The threshold of regenerative design is to achieve ‘net-positive energy’ using onsite renewable power devices, such as solar panels and windmills, to generate more energy than the building needs. Net-positive buildings and neighbourhoods have no operating GHG footprint they facilitate a new, smart power grid fuelled by clean energy.
On the Hollidge Tract, net-positive energy meant a new design process. Being surrounded by a forest of 30.5-m (100-ft) tall pines is a blessing but makes designing a rooftop photovoltaic (PV) system challenging. Three-dimensional modelling was used to find out exactly where the building could be located so the PV panels had access to sunlight year-round. The 35kW PV system is estimated to generate 38 MWh annually. It is enough to power the building beneath it with some room to spare, but only if it is one of the most efficient buildings in Canada.
Finding the solution meant getting serious about passive solar design and shaping the building to minimize heating and cooling loads through all four seasons. A cantilevered roof projects over the south façade, shading the building from summer sun, but allowing winter sunlight into the building for passive heating. The walls and roof were detailed according to an approach dubbed ‘Passive House-light’ which is a R-60 roof, R-40 walls, and triple-paned, high-performance windows. Thermal imaging and blower door testing were used to find and seal air leaks and thermal bridges in the building envelope.
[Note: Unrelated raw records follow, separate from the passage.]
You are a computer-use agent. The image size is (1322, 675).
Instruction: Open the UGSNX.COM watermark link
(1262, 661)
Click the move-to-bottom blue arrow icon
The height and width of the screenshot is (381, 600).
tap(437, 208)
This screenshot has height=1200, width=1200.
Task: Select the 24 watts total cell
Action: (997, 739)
Clerestory glazing is provided throughout the building to provide natural light and a continuous connection to the outdoors. Operable windows in every space, both at the roof and at occupant level, invite a summer breeze to blow through the building. Floor-to-ceiling glazing is carefully located to give exceptional forest views without compromising on thermal performance. Overall, the building has less than a 30 per cent window-to-wall ratio (WWR).